PROBLEM REQUIREMENTS: Give back all of the data verbatim.

-------- DATA SHOWN

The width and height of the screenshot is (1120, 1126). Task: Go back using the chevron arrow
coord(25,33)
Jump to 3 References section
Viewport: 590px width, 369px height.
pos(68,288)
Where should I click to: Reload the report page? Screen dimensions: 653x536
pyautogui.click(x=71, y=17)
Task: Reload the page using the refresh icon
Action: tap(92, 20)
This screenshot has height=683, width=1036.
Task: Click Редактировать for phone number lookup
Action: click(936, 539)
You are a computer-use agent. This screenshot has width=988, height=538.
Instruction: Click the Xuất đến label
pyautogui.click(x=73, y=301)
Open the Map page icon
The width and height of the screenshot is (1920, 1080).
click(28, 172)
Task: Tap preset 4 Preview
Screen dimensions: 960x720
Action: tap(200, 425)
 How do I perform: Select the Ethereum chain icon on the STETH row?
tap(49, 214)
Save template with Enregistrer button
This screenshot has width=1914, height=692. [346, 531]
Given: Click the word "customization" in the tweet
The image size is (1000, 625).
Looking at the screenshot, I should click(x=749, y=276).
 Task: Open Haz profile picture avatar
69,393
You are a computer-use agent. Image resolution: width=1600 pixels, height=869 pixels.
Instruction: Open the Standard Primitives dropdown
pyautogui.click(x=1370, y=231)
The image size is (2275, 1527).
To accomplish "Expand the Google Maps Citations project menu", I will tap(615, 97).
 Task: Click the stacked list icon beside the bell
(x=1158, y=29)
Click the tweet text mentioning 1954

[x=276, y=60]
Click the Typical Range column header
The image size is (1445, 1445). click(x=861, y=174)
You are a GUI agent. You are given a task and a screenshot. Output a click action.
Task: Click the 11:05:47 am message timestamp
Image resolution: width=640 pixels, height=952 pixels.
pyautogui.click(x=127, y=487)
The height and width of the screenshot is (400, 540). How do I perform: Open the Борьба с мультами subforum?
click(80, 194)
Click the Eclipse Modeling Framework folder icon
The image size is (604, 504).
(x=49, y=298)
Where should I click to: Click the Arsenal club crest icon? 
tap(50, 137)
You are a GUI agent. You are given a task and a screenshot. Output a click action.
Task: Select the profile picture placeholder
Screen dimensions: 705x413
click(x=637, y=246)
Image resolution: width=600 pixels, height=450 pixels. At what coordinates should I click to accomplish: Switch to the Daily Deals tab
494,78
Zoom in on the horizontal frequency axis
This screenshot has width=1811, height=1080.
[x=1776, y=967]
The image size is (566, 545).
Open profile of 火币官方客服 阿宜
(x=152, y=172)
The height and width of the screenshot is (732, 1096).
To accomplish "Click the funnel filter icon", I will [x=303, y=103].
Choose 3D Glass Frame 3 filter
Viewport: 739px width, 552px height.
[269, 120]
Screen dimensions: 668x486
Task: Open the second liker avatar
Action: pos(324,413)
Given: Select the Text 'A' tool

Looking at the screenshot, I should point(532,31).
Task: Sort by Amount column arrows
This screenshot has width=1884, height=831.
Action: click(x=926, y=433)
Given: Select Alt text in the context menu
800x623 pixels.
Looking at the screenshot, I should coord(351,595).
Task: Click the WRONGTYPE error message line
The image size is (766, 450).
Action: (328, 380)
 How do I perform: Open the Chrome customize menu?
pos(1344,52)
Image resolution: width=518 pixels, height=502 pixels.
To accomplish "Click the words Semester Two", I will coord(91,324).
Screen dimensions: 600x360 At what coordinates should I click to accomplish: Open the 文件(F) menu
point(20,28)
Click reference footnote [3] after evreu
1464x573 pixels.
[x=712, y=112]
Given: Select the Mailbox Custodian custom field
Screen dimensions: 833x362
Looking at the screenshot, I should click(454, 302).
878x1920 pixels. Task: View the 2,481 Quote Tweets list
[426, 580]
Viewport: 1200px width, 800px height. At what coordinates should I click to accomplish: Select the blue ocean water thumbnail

----------------

RESULT OF THE TASK:
The width and height of the screenshot is (1120, 1126). Task: Go back using the chevron arrow
coord(25,33)
Jump to 3 References section
Viewport: 590px width, 369px height.
pos(68,288)
Where should I click to: Reload the report page? Screen dimensions: 653x536
pyautogui.click(x=71, y=17)
Task: Reload the page using the refresh icon
Action: tap(92, 20)
This screenshot has height=683, width=1036.
Task: Click Редактировать for phone number lookup
Action: click(936, 539)
You are a computer-use agent. This screenshot has width=988, height=538.
Instruction: Click the Xuất đến label
pyautogui.click(x=73, y=301)
Open the Map page icon
The width and height of the screenshot is (1920, 1080).
click(28, 172)
Task: Tap preset 4 Preview
Screen dimensions: 960x720
Action: tap(200, 425)
 How do I perform: Select the Ethereum chain icon on the STETH row?
tap(49, 214)
Save template with Enregistrer button
This screenshot has width=1914, height=692. [346, 531]
Given: Click the word "customization" in the tweet
The image size is (1000, 625).
Looking at the screenshot, I should click(x=749, y=276).
 Task: Open Haz profile picture avatar
69,393
You are a computer-use agent. Image resolution: width=1600 pixels, height=869 pixels.
Instruction: Open the Standard Primitives dropdown
pyautogui.click(x=1370, y=231)
The image size is (2275, 1527).
To accomplish "Expand the Google Maps Citations project menu", I will tap(615, 97).
 Task: Click the stacked list icon beside the bell
(x=1158, y=29)
Click the tweet text mentioning 1954

[x=276, y=60]
Click the Typical Range column header
The image size is (1445, 1445). click(x=861, y=174)
You are a GUI agent. You are given a task and a screenshot. Output a click action.
Task: Click the 11:05:47 am message timestamp
Image resolution: width=640 pixels, height=952 pixels.
pyautogui.click(x=127, y=487)
The height and width of the screenshot is (400, 540). How do I perform: Open the Борьба с мультами subforum?
click(80, 194)
Click the Eclipse Modeling Framework folder icon
The image size is (604, 504).
(x=49, y=298)
Where should I click to: Click the Arsenal club crest icon? 
tap(50, 137)
You are a GUI agent. You are given a task and a screenshot. Output a click action.
Task: Select the profile picture placeholder
Screen dimensions: 705x413
click(x=637, y=246)
Image resolution: width=600 pixels, height=450 pixels. At what coordinates should I click to accomplish: Switch to the Daily Deals tab
494,78
Zoom in on the horizontal frequency axis
This screenshot has width=1811, height=1080.
[x=1776, y=967]
The image size is (566, 545).
Open profile of 火币官方客服 阿宜
(x=152, y=172)
The height and width of the screenshot is (732, 1096).
To accomplish "Click the funnel filter icon", I will [x=303, y=103].
Choose 3D Glass Frame 3 filter
Viewport: 739px width, 552px height.
[269, 120]
Screen dimensions: 668x486
Task: Open the second liker avatar
Action: pos(324,413)
Given: Select the Text 'A' tool

Looking at the screenshot, I should point(532,31).
Task: Sort by Amount column arrows
This screenshot has width=1884, height=831.
Action: click(x=926, y=433)
Given: Select Alt text in the context menu
800x623 pixels.
Looking at the screenshot, I should coord(351,595).
Task: Click the WRONGTYPE error message line
The image size is (766, 450).
Action: (328, 380)
 How do I perform: Open the Chrome customize menu?
pos(1344,52)
Image resolution: width=518 pixels, height=502 pixels.
To accomplish "Click the words Semester Two", I will coord(91,324).
Screen dimensions: 600x360 At what coordinates should I click to accomplish: Open the 文件(F) menu
point(20,28)
Click reference footnote [3] after evreu
1464x573 pixels.
[x=712, y=112]
Given: Select the Mailbox Custodian custom field
Screen dimensions: 833x362
Looking at the screenshot, I should click(454, 302).
878x1920 pixels. Task: View the 2,481 Quote Tweets list
[426, 580]
Viewport: 1200px width, 800px height. At what coordinates should I click to accomplish: Select the blue ocean water thumbnail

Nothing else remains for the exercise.